Я ухожу, не оборачиваясь. Держу голову прямо, но чувствую, что внутри все сжалось. Я иду и повторяю про себя ту истину, которую слышала всю жизнь, но никогда по-настоящему не понимала. По крайней мере, до этого дня. «Ничто не дается просто так». Не дается смелость, если не рискуешь. Нельзя справиться со своими слабостями, не оставив позади частицу прошлого. Но когда у тебя есть только одна вещь от мамы, единственная фотография, которая от нее осталась, неужели невозможно сделать исключение?
* * *
Я приехала в Париж. Прохожу через турникет метро, еду по линии 4 до станции «Реомюр-Себастополь» и пересаживаюсь на линию 3 до «Вилье». Я выучила маршрут, как учат стихи, и декламирую его про себя.
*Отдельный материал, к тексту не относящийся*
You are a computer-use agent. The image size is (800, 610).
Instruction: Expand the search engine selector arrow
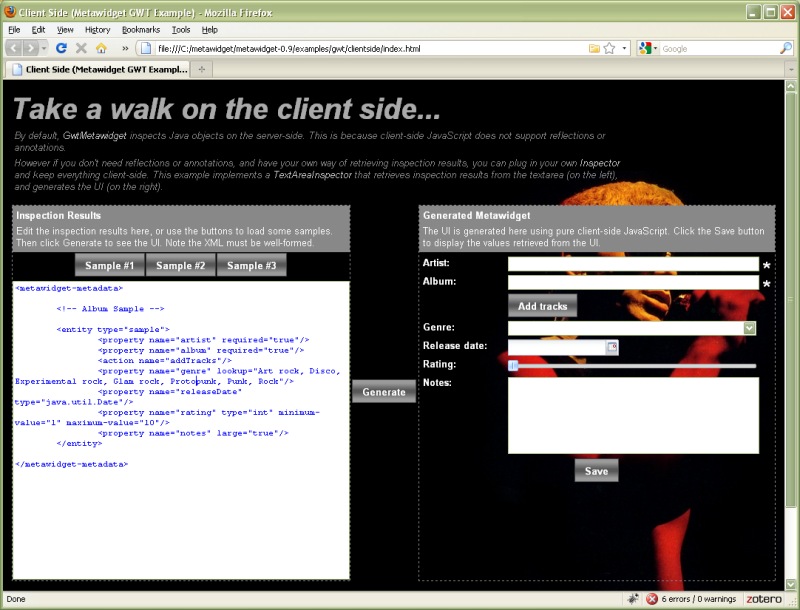coord(656,47)
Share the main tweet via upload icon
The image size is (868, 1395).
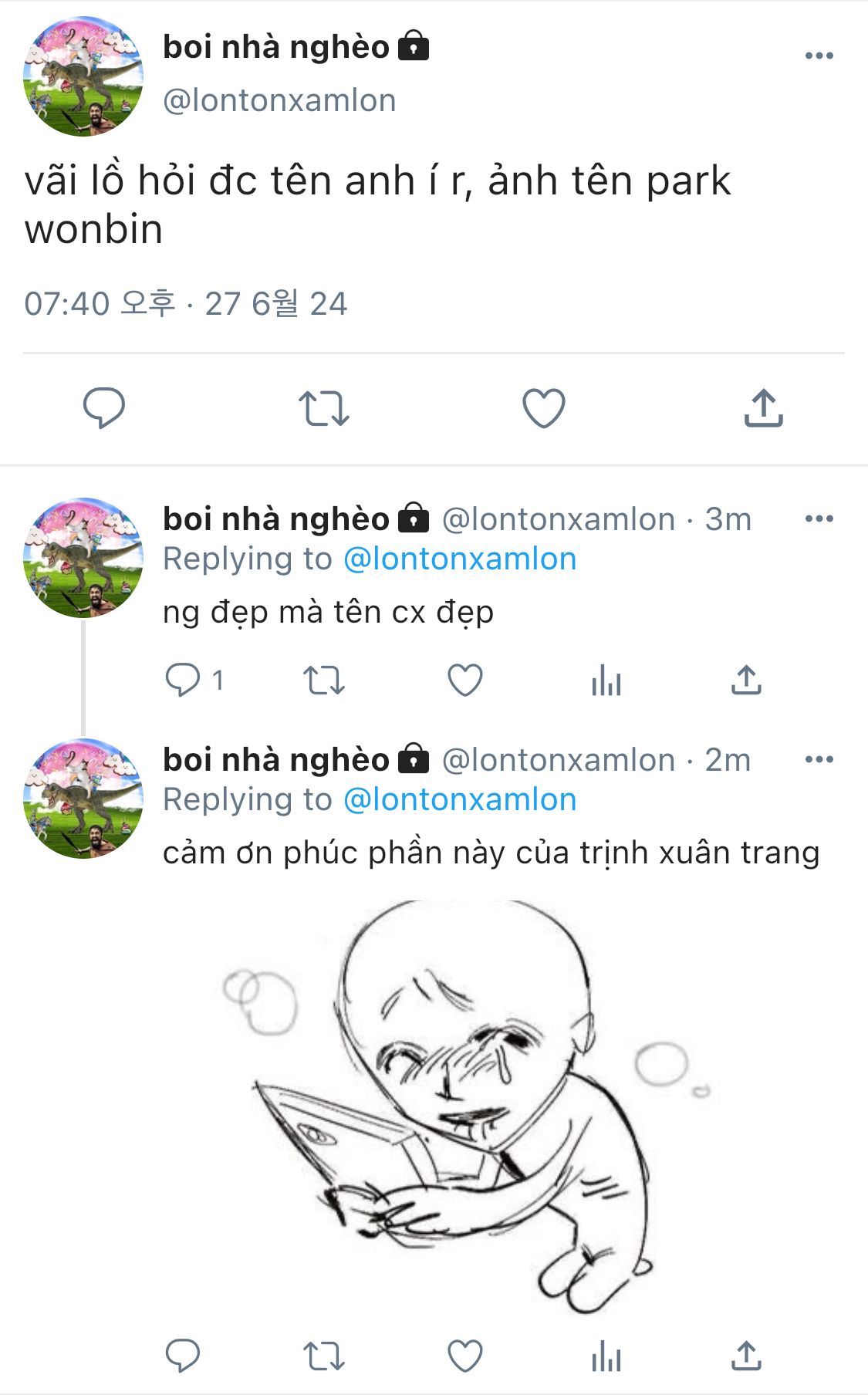click(763, 407)
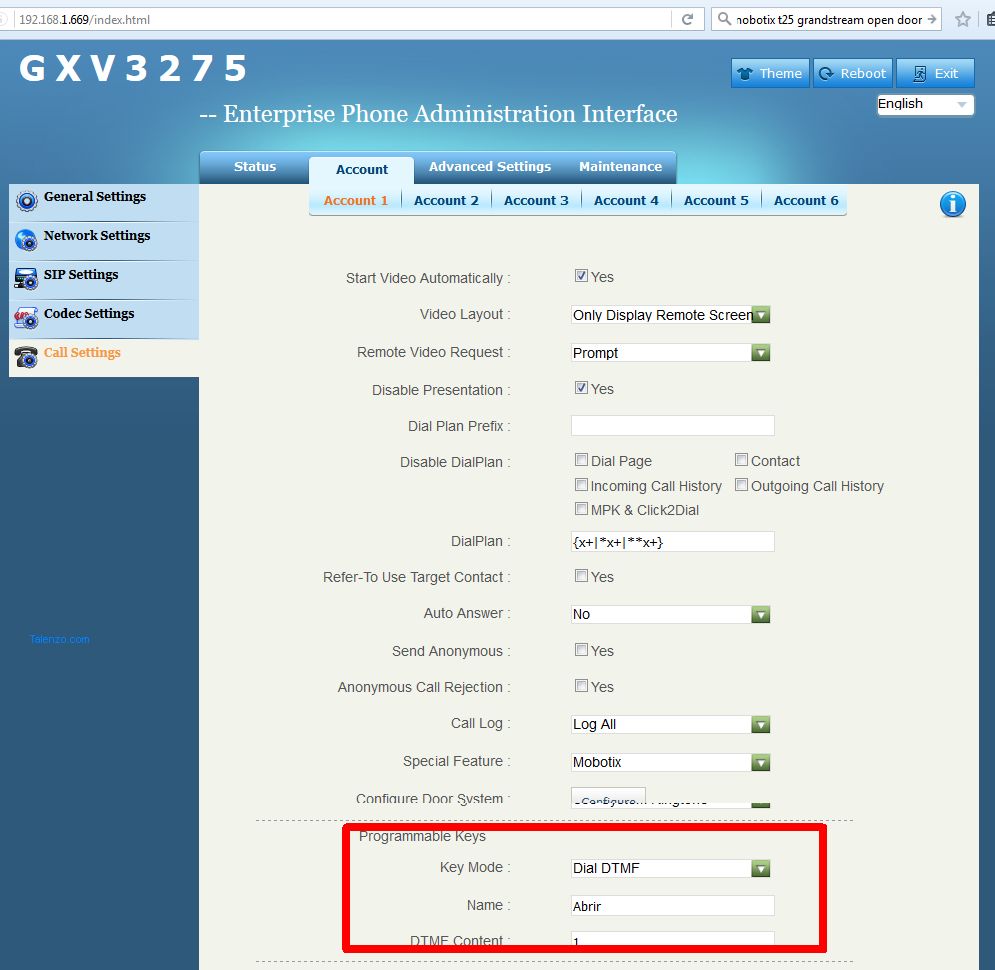Click the Theme button
The width and height of the screenshot is (995, 970).
pos(769,73)
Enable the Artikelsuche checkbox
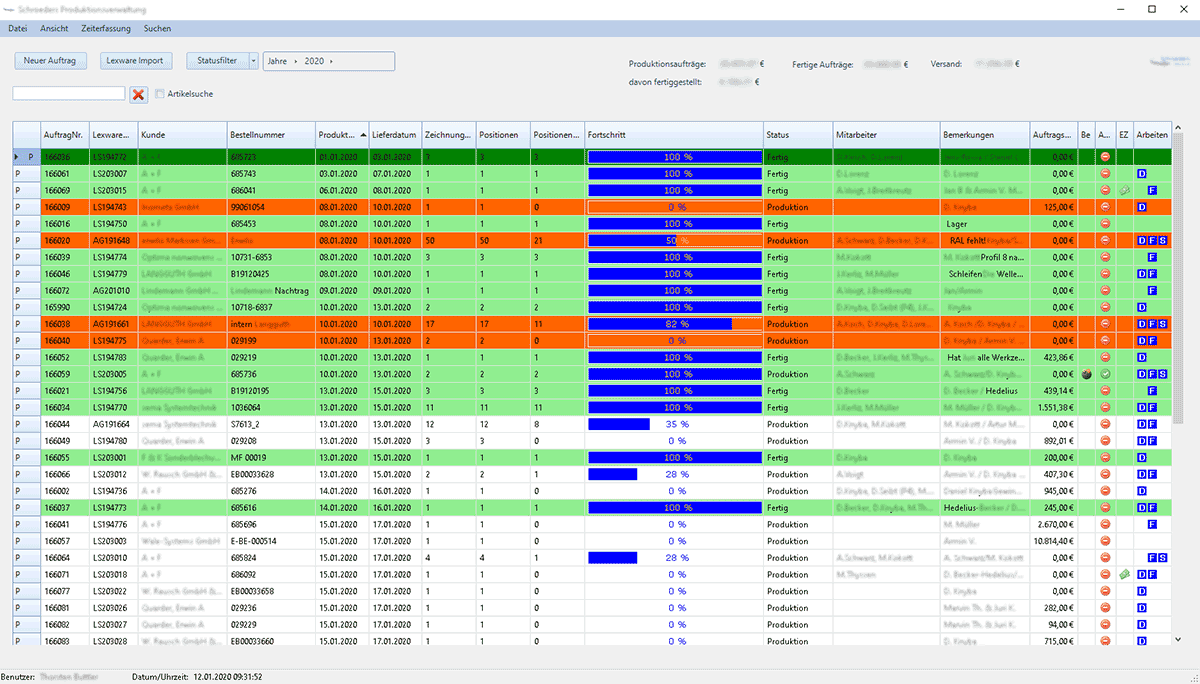This screenshot has height=684, width=1200. (160, 94)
Выйдя на свежий воздух, я спрашиваю у прохожего, как добраться до улицы Дам. Иду, повторяя про себя указания: налево, направо, налево, потом у булочной перейти улицу и дальше по правой стороне. Через пять минут я у дома под номером 73. Дом большой, шестиэтажный, с жардиньерками на окнах. Подъезд c кодовым замком, а кода я не знаю, поэтому сажусь на тротуар и жду. Минут через десять женщина в фартуке выходит выплеснуть воду из ведра в водосток. Я успеваю юркнуть внутрь. Путь преграждает вторая дверь, но на этот раз на ней домофон. Я жму на стрелки до буквы П, делаю глубокий вдох и нажимаю кнопку «Вызов», как вдруг в подъезде загорается свет. Мальчишка в синих шортах и красных гольфах, со спортивной сумкой на плече сбегает по лестнице. Он поднимает голову, и, когда его глаза встречаются с моими, я смотрю на него и целую секунду не узнаю. Это единственная в своем роде секунда, когда никакие чувства не накладываются на восприятие знакомого, но еще не узнанного лица. Одно мгновение. Максим улыбается, но улыбка быстро сходит с его лица, и я понимаю, что он улыбнулся мне, как улыбнулся бы консьержке или кассирше в магазине на углу. Он улыбнулся мне из вежливости, да, он тоже не узнал меня, в эту крошечную секунду, в эту остановившуюся секундочку, напоминающую нам, что мир населен незнакомцами, с которыми мы когда-то встречались чуть дольше, чем с другими.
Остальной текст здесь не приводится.